The state has generally waived its sovereign immunity from suit by a statute enacted in 1961. The law makes the state and its political subdivisions generally liable for damages arising out of tortious conduct to the same extent as if the government were a private person or corporation.

Summary of Bill: The Legislature intends to overrule the Washington Supreme Court's decision in Rahman v. State by modifying the application of the legal doctrine of respondeat superior. State and local governments are not liable for injuries suffered by a third-party occupant of a vehicle owned, leased, or rented by the government if, at the time the injuries occurred, the third-party occupant was (1) riding in or on the vehicle with a government employee who had explicitly acknowledged in writing the government's policy on use of such vehicles; and (2) not expressly authorized by the government to be an occupant of the vehicle. Third-party occupants are people who occupy a government vehicle who are not government officers, employees, or agents. Local governments include cities, counties, or other subdivisions of the state and any municipal corporations, quasi-municipal corporations, or special districts within the state.
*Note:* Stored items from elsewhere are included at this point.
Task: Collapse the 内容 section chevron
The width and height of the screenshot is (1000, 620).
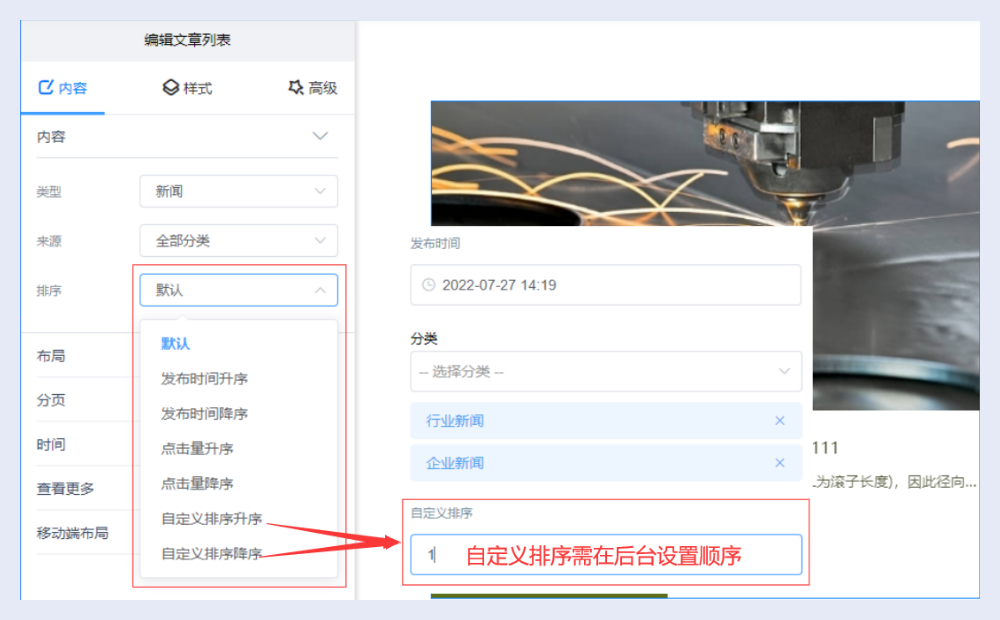Action: [320, 136]
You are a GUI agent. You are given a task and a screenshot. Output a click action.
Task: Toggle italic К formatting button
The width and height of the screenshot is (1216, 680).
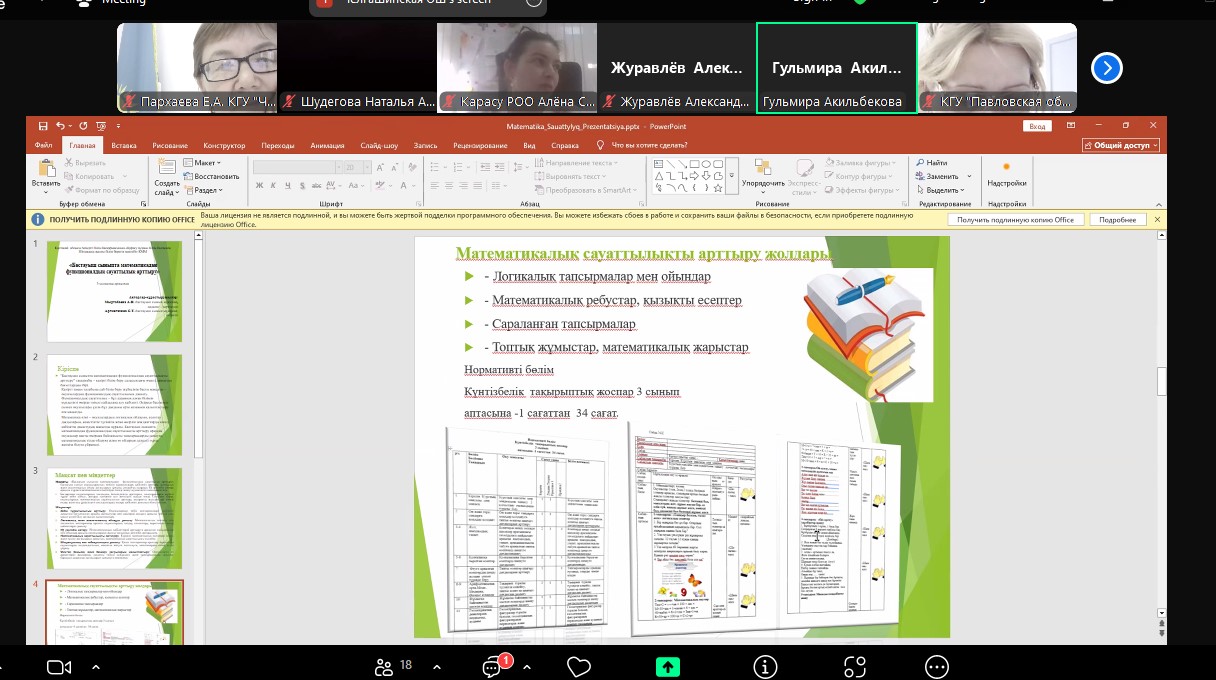(x=273, y=185)
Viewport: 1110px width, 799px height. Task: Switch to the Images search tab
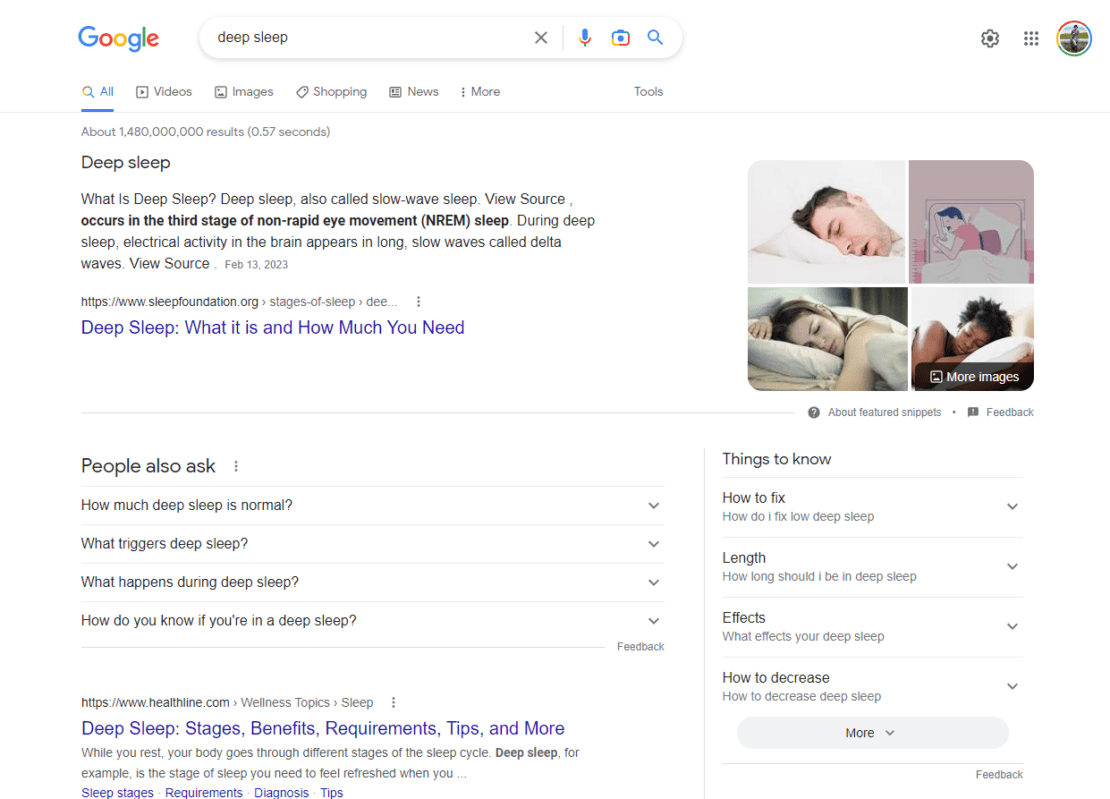243,91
A private employer is not liable for any injury suffered by a third-party occupant of a vehicle owned, leased, or rented by the employer when the third-party occupant was riding in or on the vehicle with an employee who had explicitly acknowledged in writing the employer's policy on use of such vehicles, unless (1) the employer specifically and expressly authorized the occupancy; or (2) the third-party occupant was acting on behalf of or for the benefit of the employer, and the employer knew or impliedly approved or acquiesced. Third-party occupants are people who occupy an employer vehicle who are not officers, employees, agents, or authorized or constructive invitees of the private employer.

Appropriation: None.

Fiscal Note: Available.

Committee/Commission/Task Force Created: No.

Effective Date: Ninety days after adjournment of session in which bill is passed.

Staff Summary of Public Testimony: PRO: In the Rahman case, it was a question of fact as to whether the intern knew or should have known he was not allowed to have a passenger. This substitute bill is prospective, the original bill was retrospective. The bill helps to protect the state in a time of incredible strain on the budget. The scenario addressed by this bill doesn’t come up too often but in the recent Supreme Court case, Rahman, the court changed the doctrine of respondeat superior. It was undisputed that Mr. Rahman was not authorized to take his wife on the trip to Spokane. But despite this, the Supreme Court still held that the state was liable for the unauthorized passenger's injuries. Prior to this case, the test was whether the employee was authorized to take the passenger on the trip. This bill reinstates that approach. In Rahman, the employee had been given the policy but the question was whether he had read the policy. His behavior also violated the state’s ethics code for using a state owned resource for his own benefit. Unless an employer has some ability to control the employee, the employer shouldn’t be liable for what the employee does.

Persons Testifying: PRO: Representative Jay Rodne, prime sponsor; Michael Lynch, WA State Attorney General's Office.